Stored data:
◇ ◇ ◇ ◇ ◇ ◇ ◇

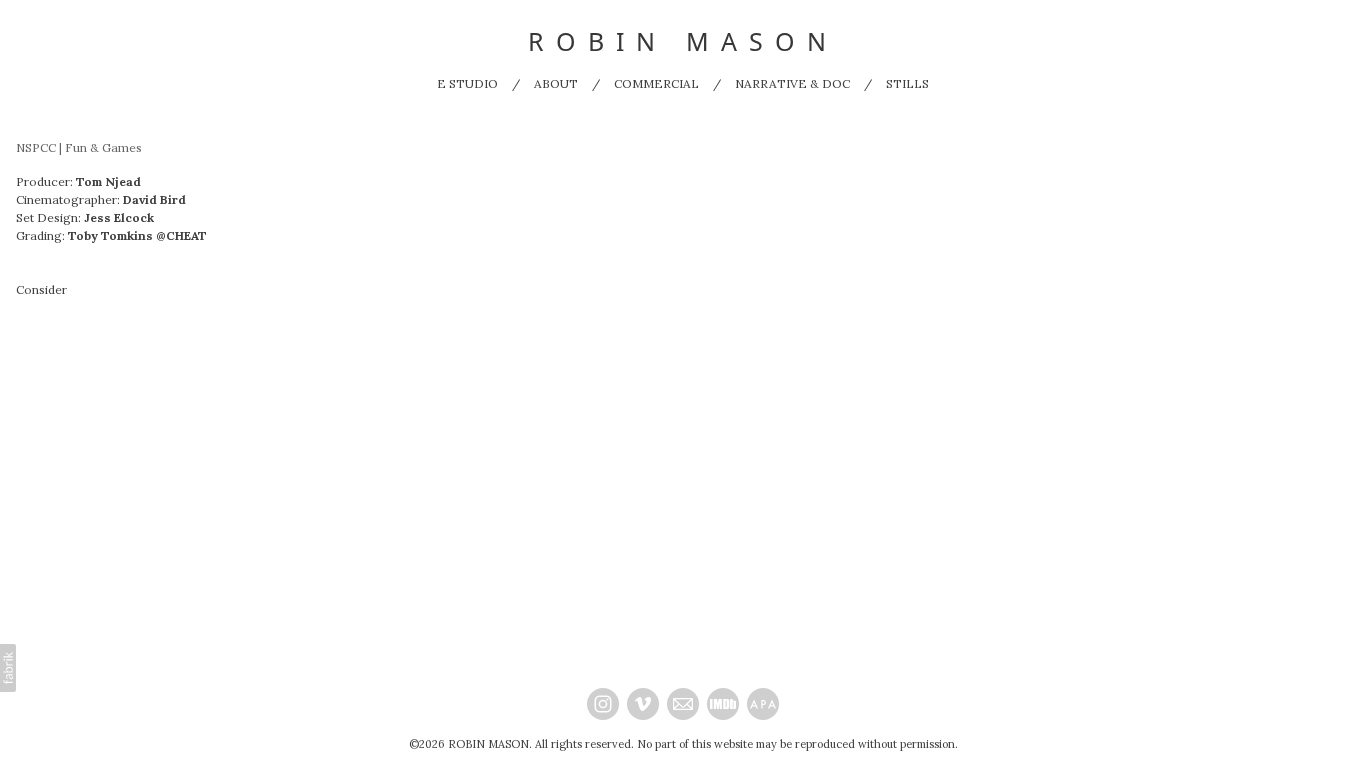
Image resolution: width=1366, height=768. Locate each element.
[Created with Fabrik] (8, 668)
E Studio (467, 83)
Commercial (656, 83)
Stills (907, 83)
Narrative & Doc (792, 83)
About (556, 83)
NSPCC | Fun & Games (79, 147)
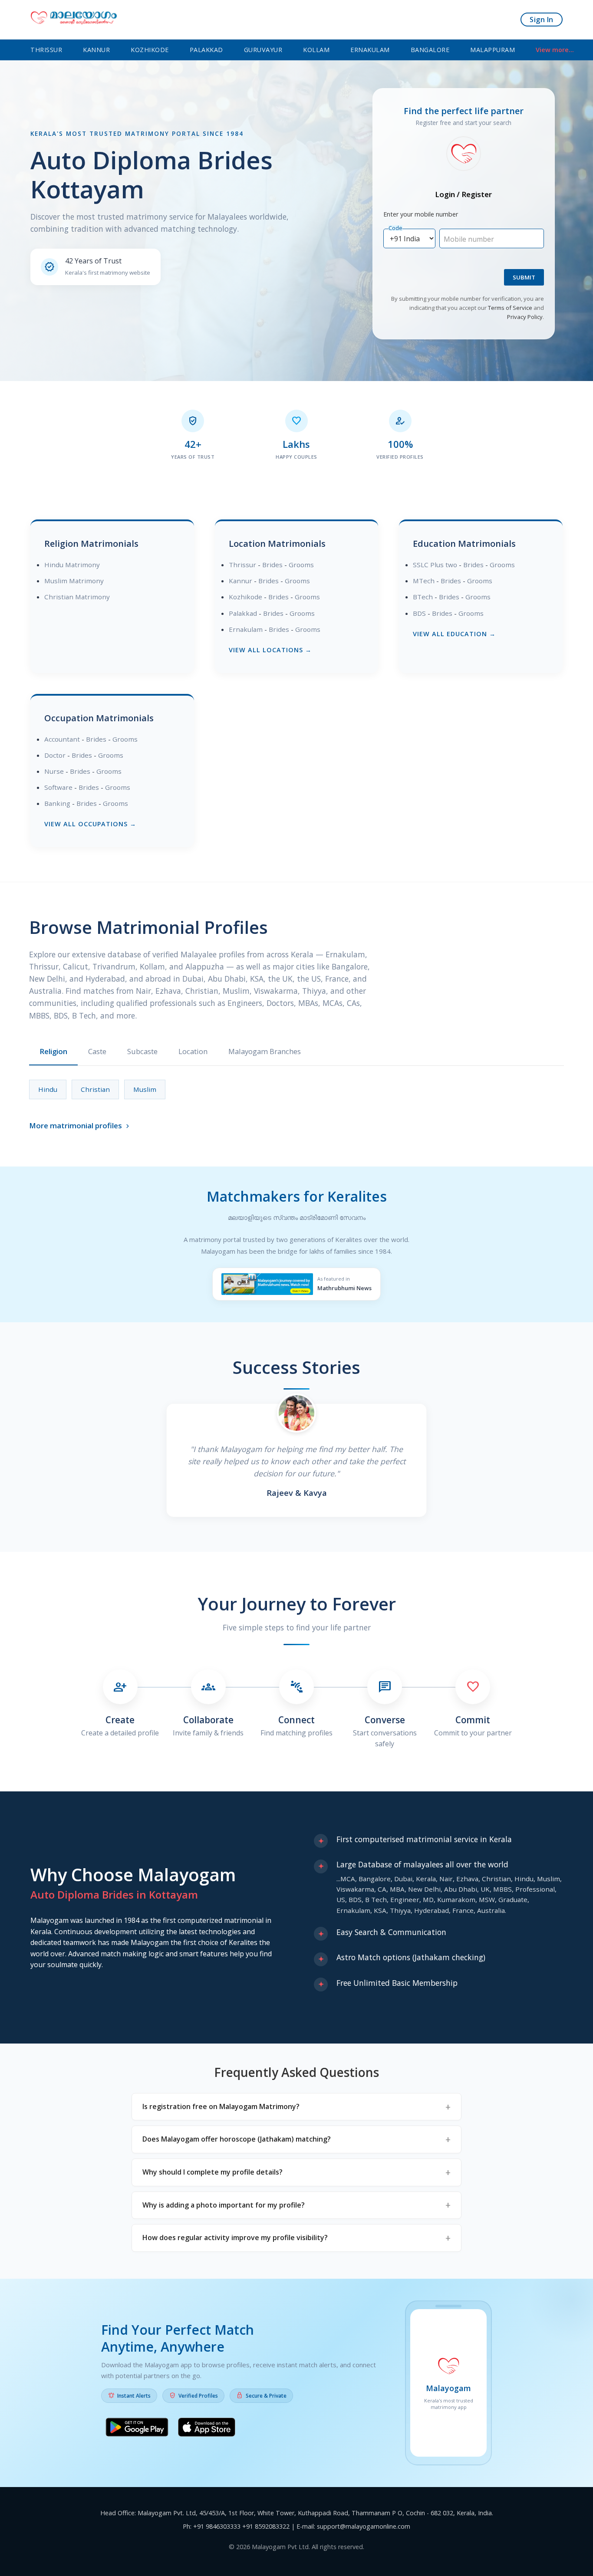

◇ ◇ ◇ ◇ ◇ ◇ ◇

Prompt: Go through the entries above and output them exactly, without pictures.

Worked solution:
Image resolution: width=1366, height=768. Locate each element.
[Created with Fabrik] (8, 668)
E Studio (467, 83)
Commercial (656, 83)
Stills (907, 83)
Narrative & Doc (792, 83)
About (556, 83)
NSPCC | Fun & Games (79, 147)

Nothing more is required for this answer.